After more than a decade of touring the globe, California songwriter Corinne West put her guitar down, moved to Austria, and spent more than a year working on visual art. Instead of taking her away from music, the break served to bring her deeper into the creative territory she's mined on four well-received collections of original music. In 2013, she returned to the Bay Area, making a seemingly effortless transition back to where she left off: forming new collaborations with top players, showcasing at the recent FAR-West Conference, and writing a new batch of songs for what will be her fifth recording, TROUBLE NO MORE. Amidst a crowd-funding campaign to support the new work, Corinne discussed her time away from, and joyful return to, a life immersed in making music.

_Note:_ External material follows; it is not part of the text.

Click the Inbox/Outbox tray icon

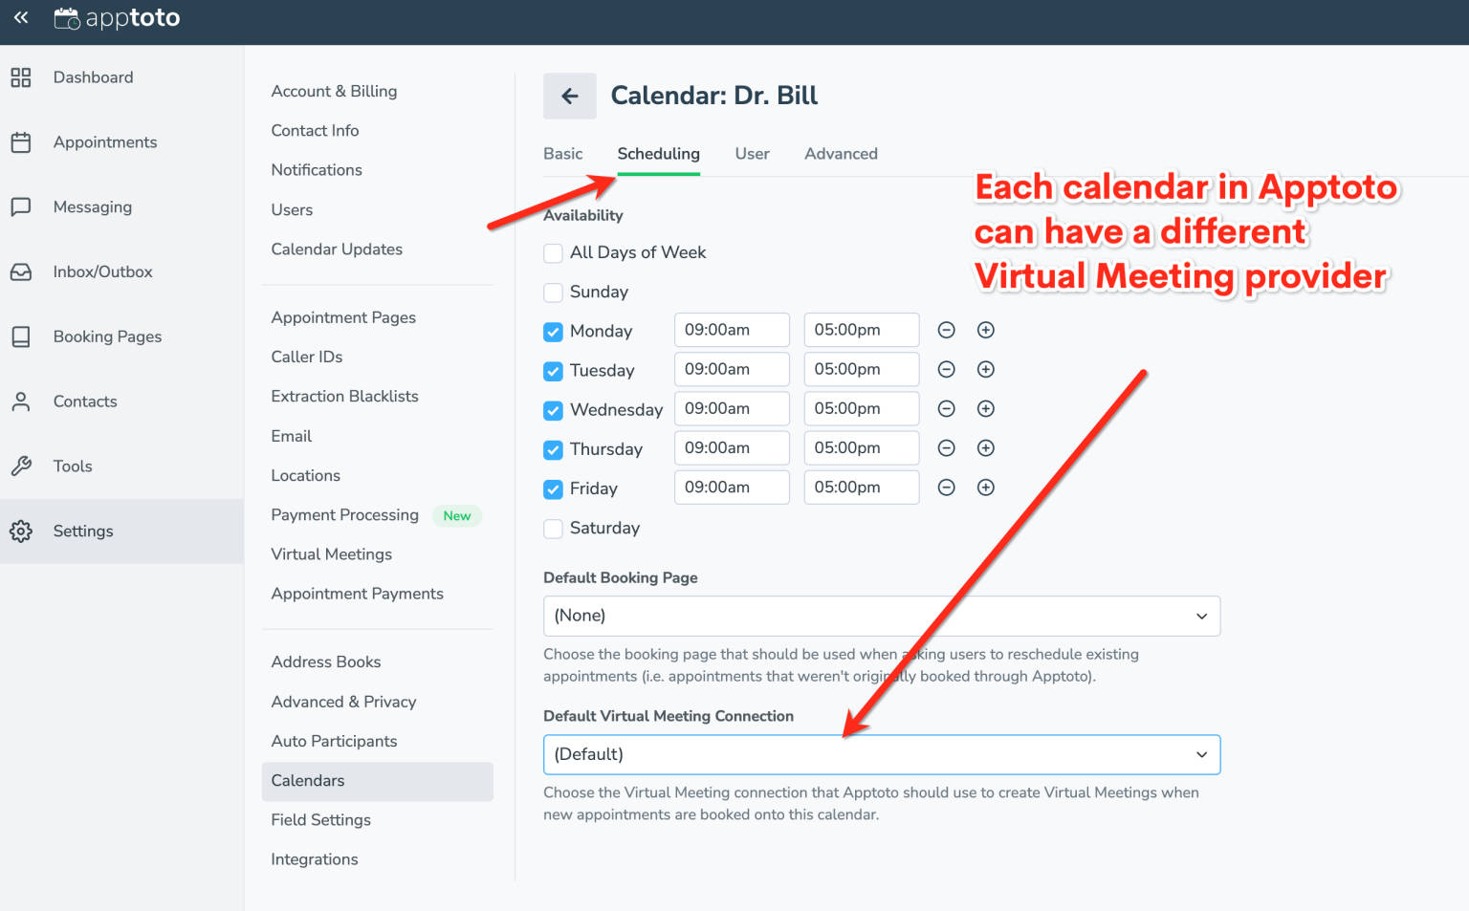(21, 271)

Q: After a long run of touring and living abroad, you're back living and
creating in the Bay Area. How is it to be back and how is it shaping
your current work?
CW: I
am quite happy to be back in California, (although I do miss Austria.) My
current body of songs have been deeply influenced by the year I spent
in the Alpine mountains, and my experiences leading up to that time.

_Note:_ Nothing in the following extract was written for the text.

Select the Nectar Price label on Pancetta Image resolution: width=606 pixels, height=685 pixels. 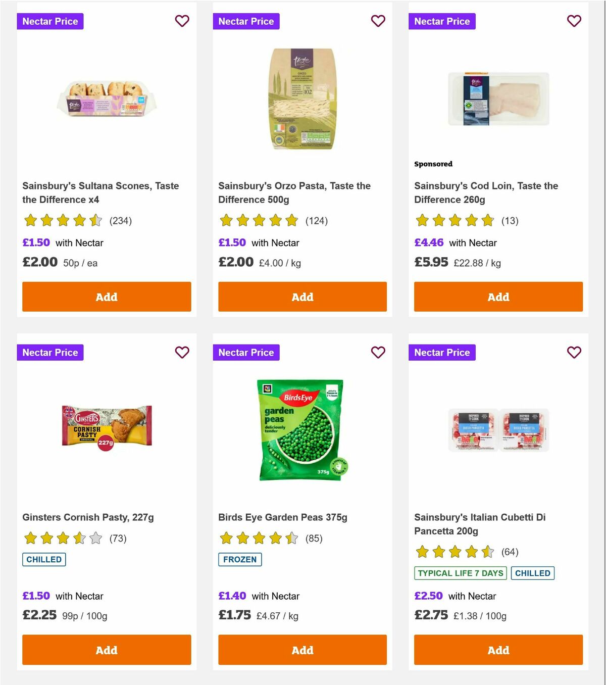click(442, 352)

Returning to America provided distance and space to reflect on what it
meant in my life to be away from home, and what it means to have a true
home away from home… which lead to the fertile ground of contemplating
the meaning of home in the first place.
Q: Tell me about your break? Did you plan it consciously or did it just evolve?
CW: In
2011, after 10 years of full-time touring, and on the back-end of a
two-year duo project, I took a sabbatical from music completely and
lived in a village in the Alpine mountains in Austria for 13 months. I
had been moving at such a fast clip that I began to lack a connection to
what I was doing and saying and feeling during performances. All the
pieces were moving, yet somehow on a soul level, I wasn’t there. It was
time to recalibrate and figure out what held meaning for me, and the
only way to really address this was to flip the switch, and pull the
entire plug out of the wall. When I stepped away from my identity as a
musician it got very very quiet. In the middle of that silence I had the
powerful and often difficult experience of looking myself in the eye
and asking myself what it means to me to create for a living, why am I
doing this - and what am I doing.
Q: You practice multiple art forms (visual media, etc). Is there a typical rhythm to your days creating?
CW: I
am finally at a place in my life where the mediums I work in are all
informing one another. If I am working on mono prints, I am infusing the
work with the music I am listening to or writing. In making the new
record TROUBLE NO MORE, I will be creating the artwork for the CD
lending a visual reference for some of the sonic landscapes in the
music. It’s all one energy with different outlets or manifestations. So
to answer your question, every day holds one facet or another of
creation, and the rhythm of the day is a blend of letting it unfold, and
keeping in time with the tasks at hand.
Q
How was writing this collection different (or similar) to your past
projects? Do you
have an idea of what the songs will be about/what rhythms, etc, when you
start or are you a fairly organic writer? Why did you choose Redwood
Canyon to write this collection?
CW TROUBLE
NO MORE has her own character for certain. Some of her songs were
written in 2011 as co-writes. Then there was a huge sabbatical from
music and a 13-month life in a foreign land. Then a return to music, and
a return to songs that have been existing in limbo for a year. In
addition, there are pieces that were written very recently, so there is
an arc to the record, of time, and change. I would say this is the most
intimate and directly autobiographical record I will have offered. At
the same time there is a mythic cycle underneath the pieces — the
vulnerability of unity, the pain of leaving familiar ground and love,
the loneliness of a desolate heart, and the diamonds gathered (for the
sharing) for taking a journey into the unknown. Universal principals
through one person’s experiences. It’s everywhere… I just happen to be
someone who writes and sings about it.
The
songs were written in the redwoods in Marin county. This California
canyon is majestic, and has an abundant history of songwriting and
music, a bit like Laurel Canyon. It just seems to be in the air — when
one sits to listen and write it out.
I
would have to say, yes, I am a fairly organic writer in that I don’t
have a formal process at all. Being quiet and undistracted is vital. I
feel the creative process once “in” it, is quite hypnotic and
trance-like. I am also a hypnotherapist, and I use self-hypnosis to
inform my writing. I like to go deep inside and see what can be brought
to the outside.
Q:Tell us more about what you have planned for the recording. Are dates
set, studios booked? Where do you see yourself a year from now?
CW: TROUBLE
NO MORE will be recorded in Berkeley. It is my hope that the recording
will be wrapped by the end of December. There are some wonderful players
lined up for the tunes. This is my 5th studio record, and I have never
embarked on crowd-funding, but this time, it’s needed. We have been
focused on the campaign so that we can get in the studio and get these
songs out into the world.
Where do I see myself a year from now? Shoot… hopefully smiling at the day with my hands deep in the next batch of fresh music.